Paneer is prepared by adding food acid such as lemon juice, vinegar, citric acid or dahi (yogurt), to hot milk to separate the curd from the whey. The curds are drained in muslin or cheesecloth and the excess water is pressed out. The resulting paneer is dipped in chilled water for 2–3 hours to improve its texture and appearance. From this point, the preparation of paneer diverges based on its use and regional tradition.
In North Indian cuisines, the curds are wrapped in cloth , placed under a heavy weight such as a stone slab for two to three hours, and then cut into cubes for use . Pressing for a shorter time (approximately 20 minutes) results in a softer, fluffier cheese.
Butter Paneer Masala ,also often called Shahi Paneer or Paneer Makhani, is simply the vegetarian version of India’s cult classic Butter Chicken. Most Indian restaurants even use the same rich, creamy tomato-y sauce for both dishes (Butter Paneer and Butter Chicken).

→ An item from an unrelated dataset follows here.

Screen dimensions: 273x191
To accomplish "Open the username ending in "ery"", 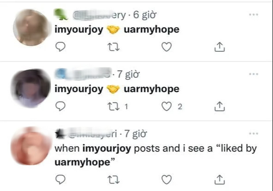I will (99, 15).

Preparation time: 10 mins Cooking time: 35 mins Total time : 45 mins
Author : Archana Arunkumar.
- Onion. 🧅- 2 medium
- Tomato.🍅 – 2 large
- Butter.🧈 – 1/2 cup
- Chilli powder. – 2 tbsp
- Turmeric powder – 1 tsp
- Coriander powder. – 1 tsp
- salt.🧂 – 2 tbsp
- Paneer cubes. – 20 cubes
- Bayleaf – 2
- cumin seeds. – 1 tsp
- Full Cream. – 1 tbsp
- dry Methi leaves. – 1 tbsp
- Cashew nuts. – 7 to 8
- Water. – 1/ 2 cup
- Cardamom – 2
- Garlic.🧄 – 4 cloves
Step 1 :
Cut onions and tomato to a thin slice and in a heavy bottomed pan put some butter.once the butter gets melted add up the bay leaf,cumin seeds and cardamom when it get sizzle add up the onions.
Step 2 :
Fry onions until they turn transparent ,then add in tomatoes,garlic and put a tsp of salt to make them cooked.once the tomatoes turns mushy add up the cashews and stir them for few seconds.
Step 3 :
Now ,pour 1/2 cup of water ,give a stir and cover cook them for 5 mins. Turn off the flame and chill them. Remove bay leaf and grind them to fine paste.
Step 4 :
In the same pan,add up some more butter and add chili powder,salt and sugar give a stir and pour in the paste.The gravy is now ready
In a pan fry the paneer cubes for 3 min in butter with some salt. (Do not deep fry them and make it hard).
Step 6 :
Finally, add the paneer cubes to the gravy and add in a tsp of cream and stir it carefully without breaking the paneer cubes and garnish it with dry methi/ fenugreek leaves for the best result☺️
- Do not deep fry the onions to golden brown which changes the flavour of the gravy
- Adding up butter and cashews more makes the gravy look and taste richer
- If using store bought frozen paneer soak them in water for 5 mins for a soft paneer.
- Add up cream and methi leaves gives the restaurant style taste in the paneer.
- While grinding remove the cardamom if your allergic to the taste of it. Use a pinch of cardamom powder gives some flavor.